Return every one of the rows below unchanged, reproducing each line word for word.

* START Records provided *

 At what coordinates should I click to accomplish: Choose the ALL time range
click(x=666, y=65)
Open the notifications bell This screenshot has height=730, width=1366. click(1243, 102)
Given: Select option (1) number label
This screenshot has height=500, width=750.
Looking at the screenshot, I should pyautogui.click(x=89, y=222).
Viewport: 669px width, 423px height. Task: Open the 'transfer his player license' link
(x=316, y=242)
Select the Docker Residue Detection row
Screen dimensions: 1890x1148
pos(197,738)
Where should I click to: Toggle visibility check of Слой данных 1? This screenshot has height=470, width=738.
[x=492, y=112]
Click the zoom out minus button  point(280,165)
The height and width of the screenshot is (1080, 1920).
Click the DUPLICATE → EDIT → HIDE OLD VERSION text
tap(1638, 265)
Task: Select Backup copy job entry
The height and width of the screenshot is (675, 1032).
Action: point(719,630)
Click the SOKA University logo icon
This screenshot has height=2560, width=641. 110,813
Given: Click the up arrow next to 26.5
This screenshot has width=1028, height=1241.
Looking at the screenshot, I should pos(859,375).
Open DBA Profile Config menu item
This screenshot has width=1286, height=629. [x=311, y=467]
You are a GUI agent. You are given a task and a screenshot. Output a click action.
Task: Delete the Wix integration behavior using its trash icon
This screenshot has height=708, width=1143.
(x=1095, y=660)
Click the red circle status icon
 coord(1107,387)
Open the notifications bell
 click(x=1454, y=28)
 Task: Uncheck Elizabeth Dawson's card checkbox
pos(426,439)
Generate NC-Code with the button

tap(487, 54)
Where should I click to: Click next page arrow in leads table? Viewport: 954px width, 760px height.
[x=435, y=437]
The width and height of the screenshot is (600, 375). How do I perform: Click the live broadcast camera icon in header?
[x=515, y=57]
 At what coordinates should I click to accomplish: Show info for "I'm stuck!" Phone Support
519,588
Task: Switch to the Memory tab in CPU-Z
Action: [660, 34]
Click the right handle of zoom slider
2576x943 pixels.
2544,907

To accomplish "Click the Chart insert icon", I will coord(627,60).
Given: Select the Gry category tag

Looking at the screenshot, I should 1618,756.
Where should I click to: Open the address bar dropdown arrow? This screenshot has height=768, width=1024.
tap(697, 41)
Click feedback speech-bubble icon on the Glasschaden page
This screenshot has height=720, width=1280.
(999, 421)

* END Records provided *

§ Task response:
 At what coordinates should I click to accomplish: Choose the ALL time range
click(x=666, y=65)
Open the notifications bell This screenshot has height=730, width=1366. click(1243, 102)
Given: Select option (1) number label
This screenshot has height=500, width=750.
Looking at the screenshot, I should pyautogui.click(x=89, y=222).
Viewport: 669px width, 423px height. Task: Open the 'transfer his player license' link
(x=316, y=242)
Select the Docker Residue Detection row
Screen dimensions: 1890x1148
pos(197,738)
Where should I click to: Toggle visibility check of Слой данных 1? This screenshot has height=470, width=738.
[x=492, y=112]
Click the zoom out minus button  point(280,165)
The height and width of the screenshot is (1080, 1920).
Click the DUPLICATE → EDIT → HIDE OLD VERSION text
tap(1638, 265)
Task: Select Backup copy job entry
The height and width of the screenshot is (675, 1032).
Action: point(719,630)
Click the SOKA University logo icon
This screenshot has height=2560, width=641. 110,813
Given: Click the up arrow next to 26.5
This screenshot has width=1028, height=1241.
Looking at the screenshot, I should pos(859,375).
Open DBA Profile Config menu item
This screenshot has width=1286, height=629. [x=311, y=467]
You are a GUI agent. You are given a task and a screenshot. Output a click action.
Task: Delete the Wix integration behavior using its trash icon
This screenshot has height=708, width=1143.
(x=1095, y=660)
Click the red circle status icon
 coord(1107,387)
Open the notifications bell
 click(x=1454, y=28)
 Task: Uncheck Elizabeth Dawson's card checkbox
pos(426,439)
Generate NC-Code with the button

tap(487, 54)
Where should I click to: Click next page arrow in leads table? Viewport: 954px width, 760px height.
[x=435, y=437]
The width and height of the screenshot is (600, 375). How do I perform: Click the live broadcast camera icon in header?
[x=515, y=57]
 At what coordinates should I click to accomplish: Show info for "I'm stuck!" Phone Support
519,588
Task: Switch to the Memory tab in CPU-Z
Action: [660, 34]
Click the right handle of zoom slider
2576x943 pixels.
2544,907

To accomplish "Click the Chart insert icon", I will coord(627,60).
Given: Select the Gry category tag

Looking at the screenshot, I should 1618,756.
Where should I click to: Open the address bar dropdown arrow? This screenshot has height=768, width=1024.
tap(697, 41)
Click feedback speech-bubble icon on the Glasschaden page
This screenshot has height=720, width=1280.
(999, 421)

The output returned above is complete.